WORK TO COMPLETE - Entries follow. Give back exactly the lines starting at the one containing "This screenshot has height=937, width=1481." and ending at the one containing "You are a computer-use agent.", and no other lines.

^^^^^^^^^^^^^^^^

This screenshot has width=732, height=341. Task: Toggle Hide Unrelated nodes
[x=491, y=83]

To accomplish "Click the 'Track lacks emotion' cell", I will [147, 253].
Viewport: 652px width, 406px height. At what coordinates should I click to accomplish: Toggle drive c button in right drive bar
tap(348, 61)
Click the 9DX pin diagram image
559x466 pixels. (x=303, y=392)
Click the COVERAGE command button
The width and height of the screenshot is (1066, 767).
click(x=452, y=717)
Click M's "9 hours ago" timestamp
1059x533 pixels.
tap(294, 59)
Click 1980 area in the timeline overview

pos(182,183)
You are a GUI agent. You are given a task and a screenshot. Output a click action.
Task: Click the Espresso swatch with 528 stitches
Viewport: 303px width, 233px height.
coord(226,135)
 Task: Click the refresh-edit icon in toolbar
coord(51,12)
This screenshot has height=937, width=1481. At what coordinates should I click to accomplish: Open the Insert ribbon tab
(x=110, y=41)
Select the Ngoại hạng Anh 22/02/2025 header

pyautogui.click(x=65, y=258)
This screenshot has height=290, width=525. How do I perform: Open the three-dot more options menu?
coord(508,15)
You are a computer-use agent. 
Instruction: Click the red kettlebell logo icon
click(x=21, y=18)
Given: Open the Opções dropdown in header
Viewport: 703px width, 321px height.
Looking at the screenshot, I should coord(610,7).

^^^^^^^^^^^^^^^^

TASK ANSWER -
This screenshot has height=937, width=1481. At what coordinates should I click to accomplish: Open the Insert ribbon tab
(x=110, y=41)
Select the Ngoại hạng Anh 22/02/2025 header

pyautogui.click(x=65, y=258)
This screenshot has height=290, width=525. How do I perform: Open the three-dot more options menu?
coord(508,15)
You are a computer-use agent. 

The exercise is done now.